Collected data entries
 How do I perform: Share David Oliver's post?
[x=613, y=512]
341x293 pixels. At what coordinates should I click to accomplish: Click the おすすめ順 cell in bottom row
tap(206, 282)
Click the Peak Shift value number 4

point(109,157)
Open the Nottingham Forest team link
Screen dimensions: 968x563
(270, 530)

> _Activity_
Copy out every record above exactly as written.

> _Solved problem_
 How do I perform: Share David Oliver's post?
[x=613, y=512]
341x293 pixels. At what coordinates should I click to accomplish: Click the おすすめ順 cell in bottom row
tap(206, 282)
Click the Peak Shift value number 4

point(109,157)
Open the Nottingham Forest team link
Screen dimensions: 968x563
(270, 530)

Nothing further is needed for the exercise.